Stories
Slash Boxes
Comments

SoylentNews is people

posted by cmn32480 on Thursday December 17 2015, @12:09AM   Printer-friendly
from the soylentils-are-characters-too dept.

It may be obvious to some, less to others, but the Chinese writing system is not based on an alphabet.
An alphabet consists of a small number of letters. Letters represent sounds.
They spell out how words should be pronounced. Letters don't have any meaning by themselves.

A Chinese character on the other hand is a more complex unit. It contains an indication of pronunciation as well as an indication of meaning. There are more than 100,000 different Chinese characters. It is actually impossible to count them precisely! There are infinite variants. The number of useful characters, for a literate person however, is “only” between 3,000 and 6,000. That is still a huge number compared to the 26 letters of our alphabet. But you can't compare apples and oranges!
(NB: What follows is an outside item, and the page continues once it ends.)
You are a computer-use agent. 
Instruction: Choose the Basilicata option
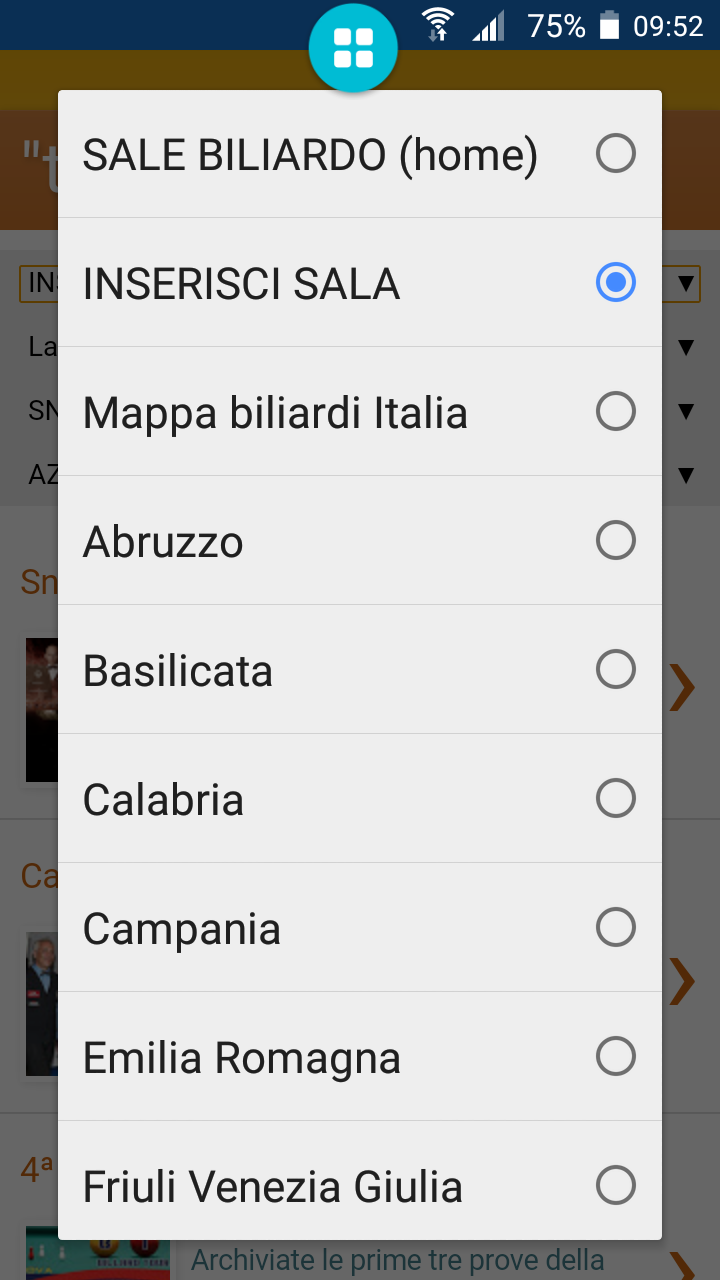[360, 670]
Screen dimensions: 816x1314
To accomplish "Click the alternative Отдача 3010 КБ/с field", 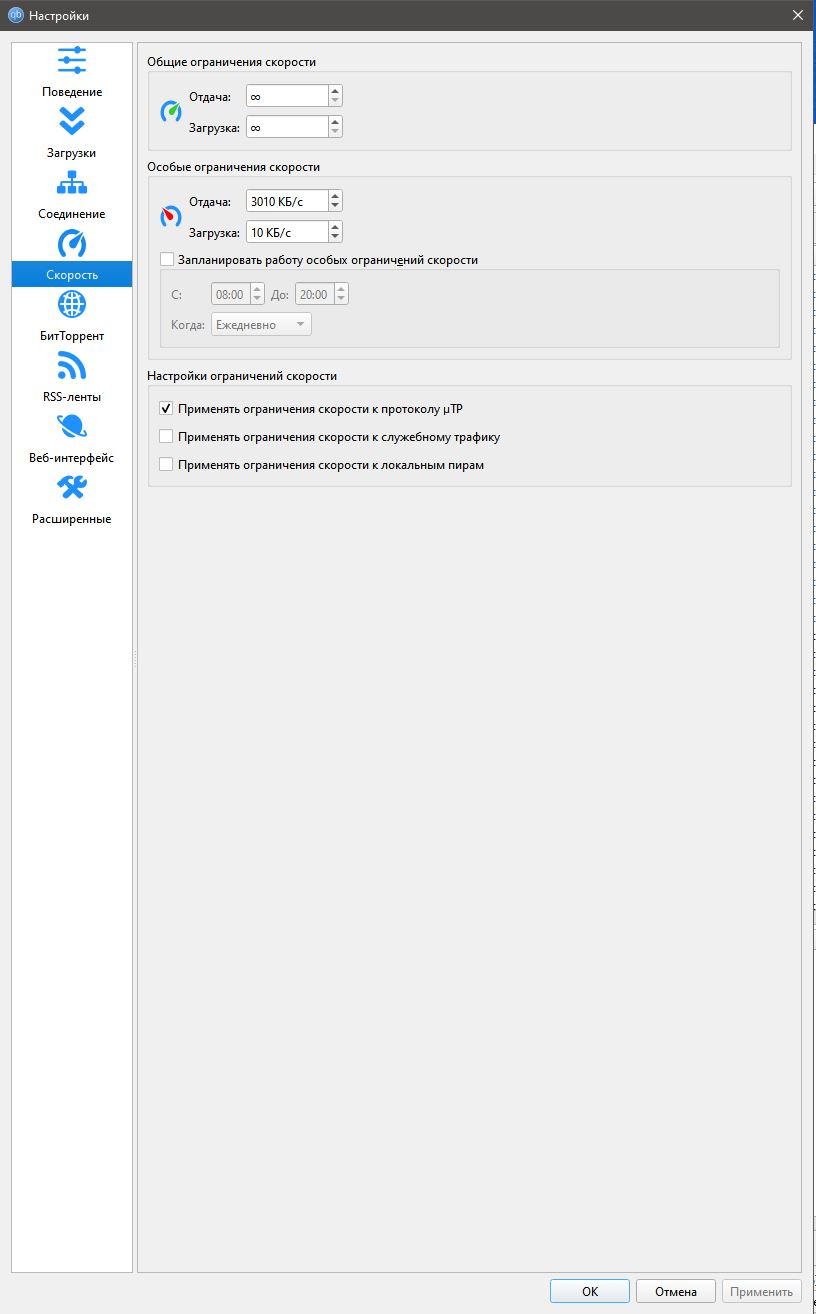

For those who are curious, who are language geeks, or who are updating their skill set to learn how to say, "Yes, boss," in Mandarin...it's a bit too cursory on the subject of radicals, which are the heart of Chinese characters and how you look stuff up in the dictionary, but a reasonable introduction into the writing system.


Original Submission

 
This discussion has been archived. No new comments can be posted.
Display Options Threshold/Breakthrough Mark All as Read Mark All as Unread
The Fine Print: The following comments are owned by whoever posted them. We are not responsible for them in any way.
  • (Score: 2) by Phoenix666 on Thursday December 17 2015, @04:29PM

    by Phoenix666 (552) on Thursday December 17 2015, @04:29PM (#277744) Journal

    On the other hand, consider how many Chinese cannot now read classical texts, because of the simplification of the characters.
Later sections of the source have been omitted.